SOURCE EXTRACT:
Now we have a situation where a lesbian couple married, legally they believed, in Canada in 2005 now wish to legally divorce.  While they were prepared to return to Canada from their respective domiciles in Florida and Europe to do so, they were informed that because they have not fulfilled the one year residency requirement, and their own jurisdictions do not recognize the marriage as valid, they were not, in fact, actually ‘legally married’ at all!

One of the concerns I expressed back then, but realized there was probably not much one could do about it, was the number of individuals coming from outside Canada for the express purpose of getting married.  I couldn’t articulate the concern, apart from a vague discomfort "Getting Married In Canada" was being treated like some sort of trip to DisneyWorld and being made an Honourary Mouseketeer, but I was uncomfortable with it and somewhat concerned what might happen if, after the first flush of excitement faded, these people woke up one morning and went "oops...don’t want to be married after all!".  Naturally, one assumed as adults, individuals wouldn’t enter into such a commitment lightly and would understand what we were saying all along; marriage is marriage.

In fairness, such individuals would naturally assume all the i’s had been dotted and all the t’s crossed.  I guess we missed some stuff that, in retrospect, would appear obvious.  Like having the right to divorce enshrined right alongside the right to marry.

Predictably, once this omission came to light, the Harper government came under attack.

Paul Dewar, a candidate for the leadership of the New Democrat Party following Jack Layton’s death, has accused the Harper government of attempting to "roll back" equal marriage in Canada and "betraying the trust of thousands of same-sex couples who came to Canada looking for equality" after the government intervened in a divorce case of two non-Canadian women who married in Canada, saying the Canadian marriage was never valid because their home countries do not recognize same-sex marriage.  According to Dewar’s website, the government move effectively rules thousands of Canadian marriages null and void. It also sets a precedent that if a home state does not permit a marriage, Canada will not recognize the marriage either.

DATA SEGMENT:
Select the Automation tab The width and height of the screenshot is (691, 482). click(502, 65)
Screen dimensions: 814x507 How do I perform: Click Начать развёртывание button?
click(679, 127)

TASK INSTRUCTIONS:
#1 Name every person mentioned by name in the passage on same-sex divorce in Canada.
#2 Resume the passage on same-sex marriage and divorce in Canada, picking up after its final sentence.

TASK ANSWERS:
#1 Paul Dewar, Jack Layton, Harper

#2
It’s not like the possibility of divorce hadn’t already hit the public radar.  Back in 2004, when the debate around equal marriage was still raging, a Toronto lesbian couple, known only as M.M. and H.H., filed for divorce.  The women married on June 18, 2003, a week after the Ontario Court of Appeal legalized same-sex marriage. They separated five days later. The couple had been together for almost 10 years. A petition for divorce was filed in Ontario’s Superior Court of Justice in June 2004.

Madam Justice Ruth Mesbur, the presiding judge in this case, approved the couple’s application on September 13, 2004 ruling the definition of spouse in the Divorce Act was unconstitutional. The Act defined "spouse" as "of a man or woman who are married to each other."

At the time of M.M. vs H.H. equal marriage was not yet enshrined in federal law but courts in three provinces (Ontario, B.C. and Quebec) and the Yukon had ruled lesbians and gay men had the freedom to marry under the Charter of Rights. That caused a rush to the altar by thousands of homosexual couples.

Liberal Prime Minister Paul Martin said at that time he would introduce a bill, likely in October 2004, to rectify the legislation and to put it to a free vote in Parliament. However, he warned, it could take up to a year after that for same-sex marriage to be legal nationwide. Martin also stated the Divorce Act had to be overhauled to reflect the changes to the Marriage Act.

"It may take awhile to resolve the issue," Nicholas Bala, a professor of family law at Queen’s University, said at the time. "There are many issues at stake here: what happens if a partner dies and what happens if one of the partner’s is from another province where there is no gay marriage. There is nothing to reference."

Apparently, it never got resolved.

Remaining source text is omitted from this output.